▸ Task description: For this task, retype the records below exactly.

Stored records:
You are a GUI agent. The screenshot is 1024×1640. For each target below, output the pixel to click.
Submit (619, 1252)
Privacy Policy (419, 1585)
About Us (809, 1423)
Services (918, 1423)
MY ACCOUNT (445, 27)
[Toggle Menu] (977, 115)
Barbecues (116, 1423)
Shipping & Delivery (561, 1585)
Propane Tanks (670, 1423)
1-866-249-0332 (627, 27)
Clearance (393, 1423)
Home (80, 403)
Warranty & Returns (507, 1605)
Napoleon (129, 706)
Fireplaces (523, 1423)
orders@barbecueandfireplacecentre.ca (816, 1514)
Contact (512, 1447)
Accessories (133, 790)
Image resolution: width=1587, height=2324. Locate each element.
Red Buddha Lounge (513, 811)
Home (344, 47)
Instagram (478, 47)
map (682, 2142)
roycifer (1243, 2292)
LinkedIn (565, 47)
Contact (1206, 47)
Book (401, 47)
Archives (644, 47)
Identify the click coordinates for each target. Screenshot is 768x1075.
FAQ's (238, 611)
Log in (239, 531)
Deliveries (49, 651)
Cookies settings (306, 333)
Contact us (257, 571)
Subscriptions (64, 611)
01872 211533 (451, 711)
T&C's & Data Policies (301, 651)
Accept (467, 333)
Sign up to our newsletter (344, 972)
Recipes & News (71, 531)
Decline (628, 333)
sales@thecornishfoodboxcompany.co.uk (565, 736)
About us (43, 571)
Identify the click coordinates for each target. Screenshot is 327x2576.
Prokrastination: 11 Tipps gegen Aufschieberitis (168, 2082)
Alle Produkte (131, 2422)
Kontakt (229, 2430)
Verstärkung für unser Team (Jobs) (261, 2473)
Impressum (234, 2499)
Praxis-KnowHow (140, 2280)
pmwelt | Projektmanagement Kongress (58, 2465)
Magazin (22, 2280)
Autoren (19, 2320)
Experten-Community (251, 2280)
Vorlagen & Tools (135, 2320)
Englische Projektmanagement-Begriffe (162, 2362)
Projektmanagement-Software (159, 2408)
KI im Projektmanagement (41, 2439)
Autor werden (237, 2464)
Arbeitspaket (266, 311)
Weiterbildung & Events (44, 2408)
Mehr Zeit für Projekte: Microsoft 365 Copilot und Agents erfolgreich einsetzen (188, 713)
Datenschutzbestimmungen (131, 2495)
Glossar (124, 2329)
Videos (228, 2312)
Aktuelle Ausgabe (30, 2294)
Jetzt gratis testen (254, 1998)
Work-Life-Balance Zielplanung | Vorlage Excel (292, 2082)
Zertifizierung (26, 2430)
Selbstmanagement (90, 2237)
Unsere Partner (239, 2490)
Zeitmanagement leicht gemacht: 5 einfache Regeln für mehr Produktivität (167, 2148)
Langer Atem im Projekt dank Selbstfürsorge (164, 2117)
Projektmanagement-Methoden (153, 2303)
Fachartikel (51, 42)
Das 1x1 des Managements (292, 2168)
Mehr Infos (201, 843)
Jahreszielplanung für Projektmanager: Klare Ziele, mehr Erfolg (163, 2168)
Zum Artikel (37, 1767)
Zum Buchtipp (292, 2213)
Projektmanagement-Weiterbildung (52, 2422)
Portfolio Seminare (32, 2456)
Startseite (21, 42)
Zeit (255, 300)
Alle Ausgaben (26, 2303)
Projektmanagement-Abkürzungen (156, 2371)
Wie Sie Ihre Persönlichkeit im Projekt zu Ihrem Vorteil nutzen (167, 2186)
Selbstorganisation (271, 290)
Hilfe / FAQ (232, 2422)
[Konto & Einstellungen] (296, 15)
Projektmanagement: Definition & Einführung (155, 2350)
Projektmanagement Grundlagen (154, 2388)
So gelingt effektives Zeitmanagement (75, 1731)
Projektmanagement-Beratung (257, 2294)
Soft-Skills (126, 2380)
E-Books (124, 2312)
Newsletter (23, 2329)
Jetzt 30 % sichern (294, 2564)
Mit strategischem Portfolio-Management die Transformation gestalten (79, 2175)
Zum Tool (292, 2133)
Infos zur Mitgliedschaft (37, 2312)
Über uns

▸ Exercise output:
You are a GUI agent. The screenshot is 1024×1640. For each target below, output the pixel to click.
Submit (619, 1252)
Privacy Policy (419, 1585)
About Us (809, 1423)
Services (918, 1423)
MY ACCOUNT (445, 27)
[Toggle Menu] (977, 115)
Barbecues (116, 1423)
Shipping & Delivery (561, 1585)
Propane Tanks (670, 1423)
1-866-249-0332 (627, 27)
Clearance (393, 1423)
Home (80, 403)
Warranty & Returns (507, 1605)
Napoleon (129, 706)
Fireplaces (523, 1423)
orders@barbecueandfireplacecentre.ca (816, 1514)
Contact (512, 1447)
Accessories (133, 790)
Image resolution: width=1587, height=2324. Locate each element.
Red Buddha Lounge (513, 811)
Home (344, 47)
Instagram (478, 47)
map (682, 2142)
roycifer (1243, 2292)
LinkedIn (565, 47)
Contact (1206, 47)
Book (401, 47)
Archives (644, 47)
Identify the click coordinates for each target. Screenshot is 768x1075.
FAQ's (238, 611)
Log in (239, 531)
Deliveries (49, 651)
Cookies settings (306, 333)
Contact us (257, 571)
Subscriptions (64, 611)
01872 211533 (451, 711)
T&C's & Data Policies (301, 651)
Accept (467, 333)
Sign up to our newsletter (344, 972)
Recipes & News (71, 531)
Decline (628, 333)
sales@thecornishfoodboxcompany.co.uk (565, 736)
About us (43, 571)
Identify the click coordinates for each target. Screenshot is 327x2576.
Prokrastination: 11 Tipps gegen Aufschieberitis (168, 2082)
Alle Produkte (131, 2422)
Kontakt (229, 2430)
Verstärkung für unser Team (Jobs) (261, 2473)
Impressum (234, 2499)
Praxis-KnowHow (140, 2280)
pmwelt | Projektmanagement Kongress (58, 2465)
Magazin (22, 2280)
Autoren (19, 2320)
Experten-Community (251, 2280)
Vorlagen & Tools (135, 2320)
Englische Projektmanagement-Begriffe (162, 2362)
Projektmanagement-Software (159, 2408)
KI im Projektmanagement (41, 2439)
Autor werden (237, 2464)
Arbeitspaket (266, 311)
Weiterbildung & Events (44, 2408)
Mehr Zeit für Projekte: Microsoft 365 Copilot und Agents erfolgreich einsetzen (188, 713)
Datenschutzbestimmungen (131, 2495)
Glossar (124, 2329)
Videos (228, 2312)
Aktuelle Ausgabe (30, 2294)
Jetzt gratis testen (254, 1998)
Work-Life-Balance Zielplanung | Vorlage Excel (292, 2082)
Zertifizierung (26, 2430)
Selbstmanagement (90, 2237)
Unsere Partner (239, 2490)
Zeitmanagement leicht gemacht: 5 einfache Regeln für mehr Produktivität (167, 2148)
Langer Atem im Projekt dank Selbstfürsorge (164, 2117)
Projektmanagement-Methoden (153, 2303)
Fachartikel (51, 42)
Das 1x1 des Managements (292, 2168)
Mehr Infos (201, 843)
Jahreszielplanung für Projektmanager: Klare Ziele, mehr Erfolg (163, 2168)
Zum Artikel (37, 1767)
Zum Buchtipp (292, 2213)
Projektmanagement-Weiterbildung (52, 2422)
Portfolio Seminare (32, 2456)
Startseite (21, 42)
Zeit (255, 300)
Alle Ausgaben (26, 2303)
Projektmanagement-Abkürzungen (156, 2371)
Wie Sie Ihre Persönlichkeit im Projekt zu Ihrem Vorteil nutzen (167, 2186)
Selbstorganisation (271, 290)
Hilfe / FAQ (232, 2422)
[Konto & Einstellungen] (296, 15)
Projektmanagement: Definition & Einführung (155, 2350)
Projektmanagement Grundlagen (154, 2388)
So gelingt effektives Zeitmanagement (75, 1731)
Projektmanagement-Beratung (257, 2294)
Soft-Skills (126, 2380)
E-Books (124, 2312)
Newsletter (23, 2329)
Jetzt 30 % sichern (294, 2564)
Mit strategischem Portfolio-Management die Transformation gestalten (79, 2175)
Zum Tool (292, 2133)
Infos zur Mitgliedschaft (37, 2312)
Über uns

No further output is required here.